Population (2026-01-01)
- • Total: 1,673
- • Density: 151.4/km^{2} (392.1/sq mi)
- Time zone: UTC+1 (CET)
- • Summer (DST): UTC+2 (CEST)
- Postal code: 407 82
- Website: www.dolnipoustevna.cz

= Dolní Poustevna =

Dolní Poustevna (Niedereinsiedel) is a town in Děčín District in the Ústí nad Labem Region of the Czech Republic. It has about 1,700 inhabitants. It is located in the Šluknov Hook area, on the border with Germany.

==Administrative division==
Dolní Poustevna consists of five municipal parts (in brackets population according to the 2021 census):

- Dolní Poustevna (1,238)
- Horní Poustevna (236)
- Karlín (53)
- Marketa (44)
- Nová Víska (12)

==Etymology==
Both the Czech name Poustevna and the initial German name Einsiedler mean 'hermitage'. The name of the locality was derived from a hermit who lived here in 1241. In the mid-15th century, two villages called Dolní ('lower') Poustevna and Horní ('upper') Poustevna began to be distinguished.

==Geography==
Dolní Poustevna is located about 23 km north of Děčín and 38 km northeast of Ústí nad Labem, on the border with Germany. It is located in the Šluknov Hook area and is adjacent to Sebnitz. It lies in the Lusatian Highlands. The highest point is a nameless hill at 510 m above sea level. The Sebnitz River (here called Vilémovský potok) flows along the southern municipal border, forming the Czech-German border.

==History==
The first written mention of the locality called Einsiedler (Poustevna) is in a deed of King Wenceslaus I from 1241. The village with the same name was founded in this locality around 1280. For most of its history, Dolní Poustevna belonged to the Tolštejn estate.

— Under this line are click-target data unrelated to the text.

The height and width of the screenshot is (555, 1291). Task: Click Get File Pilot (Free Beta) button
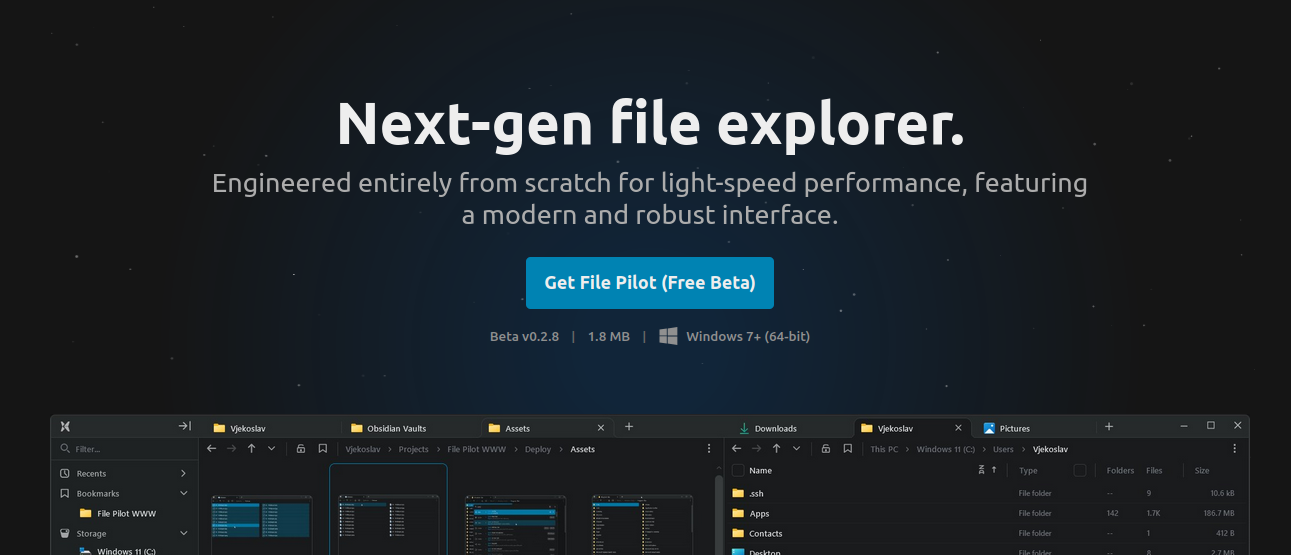pyautogui.click(x=650, y=283)
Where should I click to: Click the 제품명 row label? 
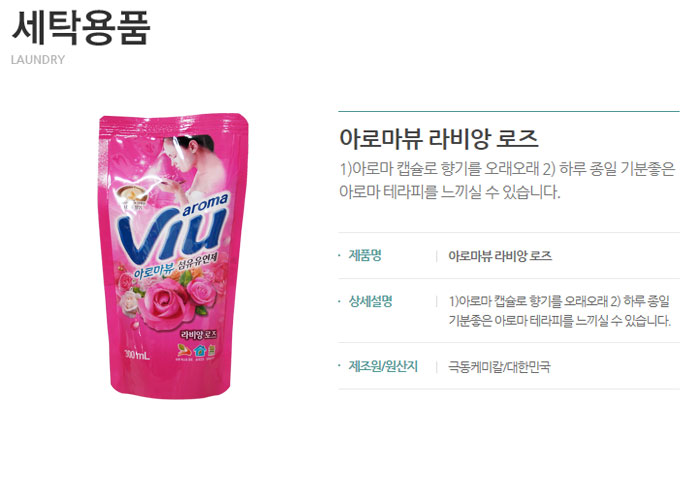[365, 255]
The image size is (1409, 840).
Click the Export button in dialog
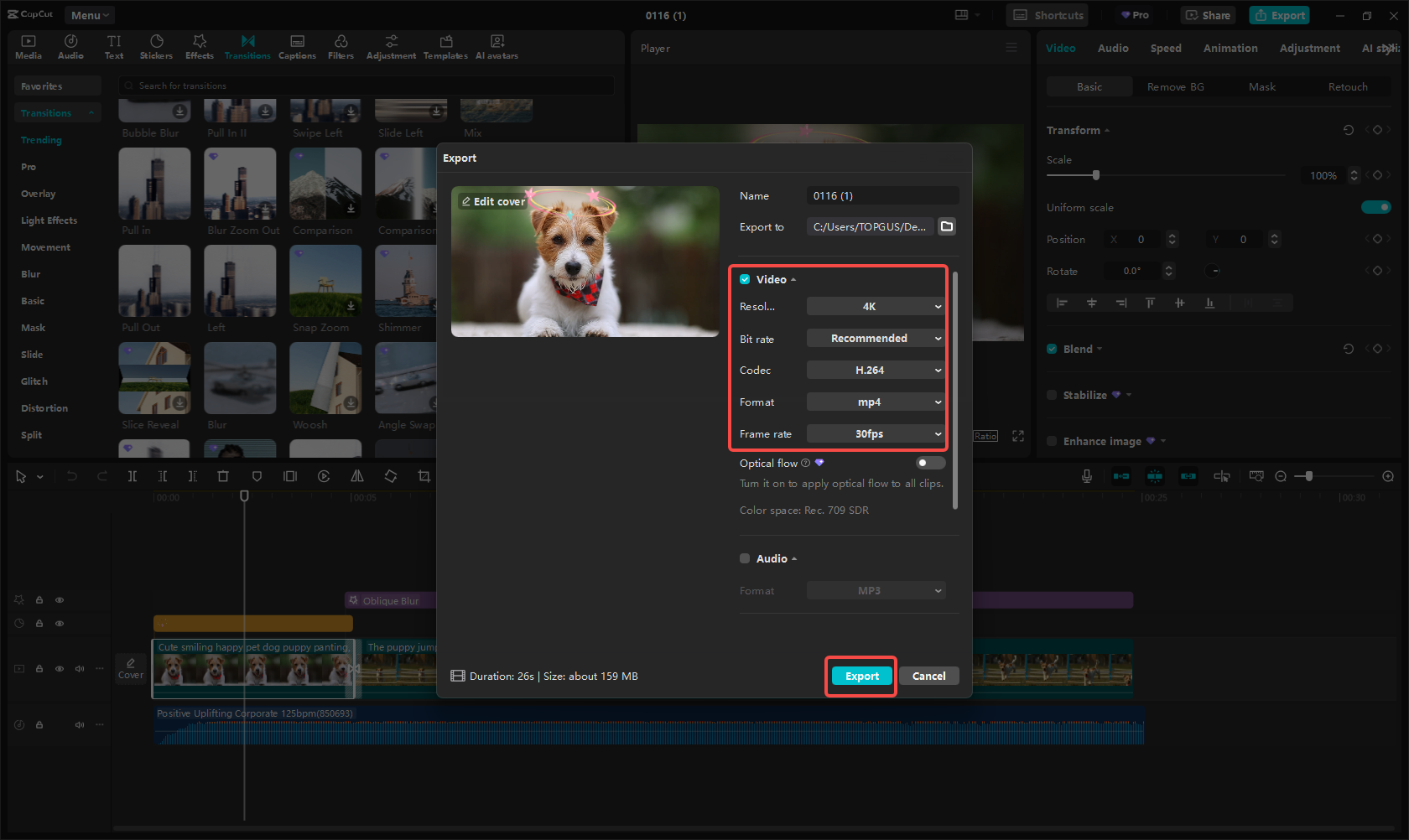[861, 677]
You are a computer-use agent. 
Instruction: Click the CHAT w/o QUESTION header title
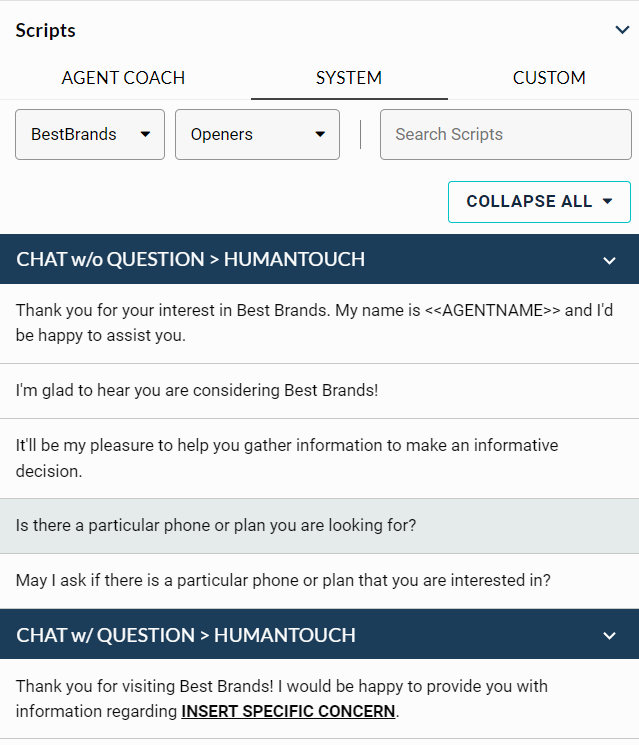click(x=190, y=260)

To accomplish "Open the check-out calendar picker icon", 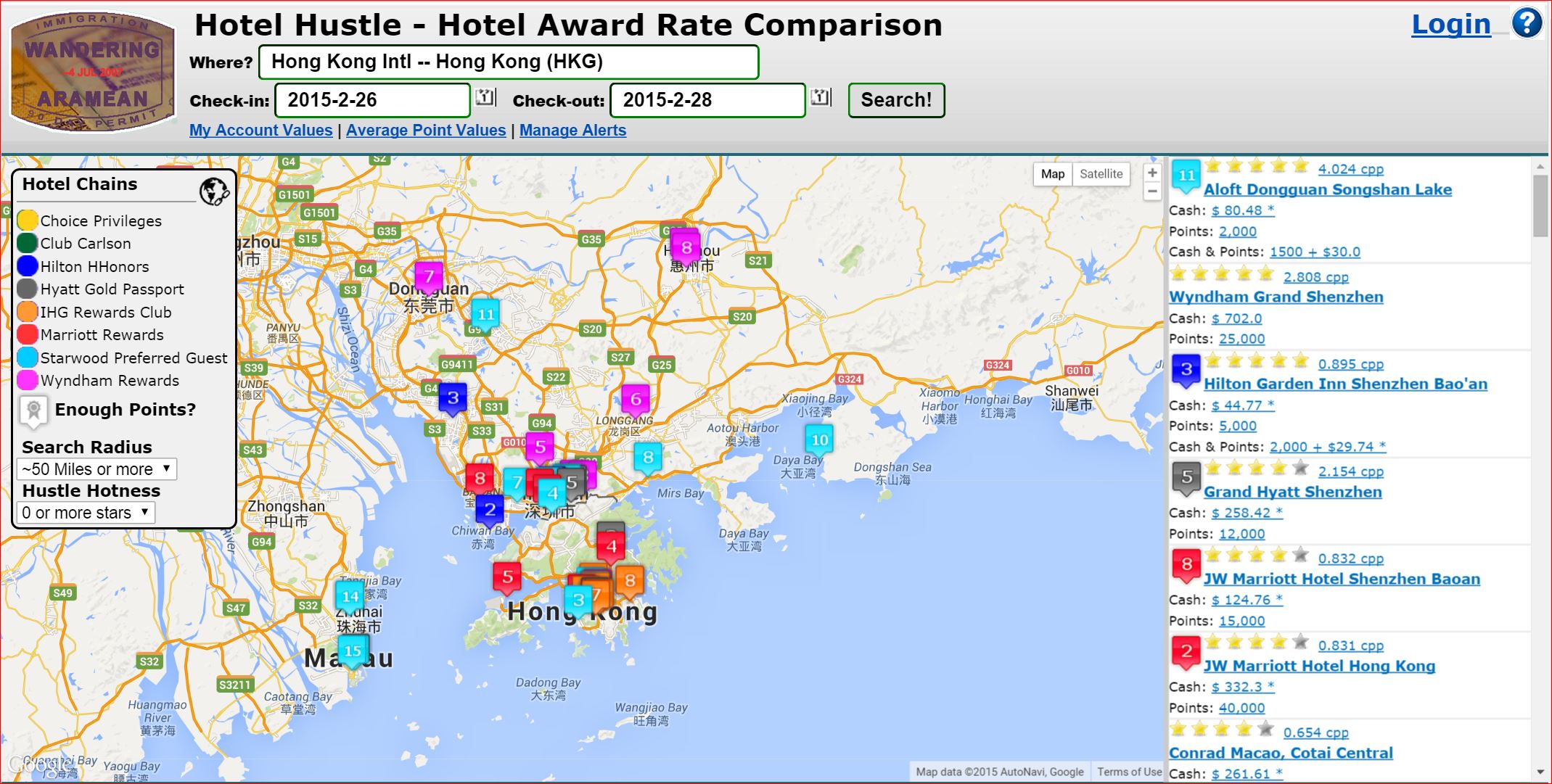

Paper was made in Dolní Poustevna from 1569 to 1906. It was evidently shipped to nearby cities, as musicologists have found instances of the paper (identifiable by watermark) in both Dresden and Prague.

==Transport==
Dolní Poustevna is located on the railway line Děčín–Rumburk via Bad Schandau and Sebnitz. There are two stops in the municipality: Dolní Poustevna and Horní Poustevna.

On the Czech–German border are the railway border crossing and the road border crossing Dolní Poustevna / Sebnitz.

==Sights==
The most valuable building is the castle in Horní Poustevna. It was built in the Baroque style in 1736–1738. Today it is privately owned.

A notable landmark is the Church of Saint Michael the Archangel. It was built in the pseudo-Gothic style in 1854–1855.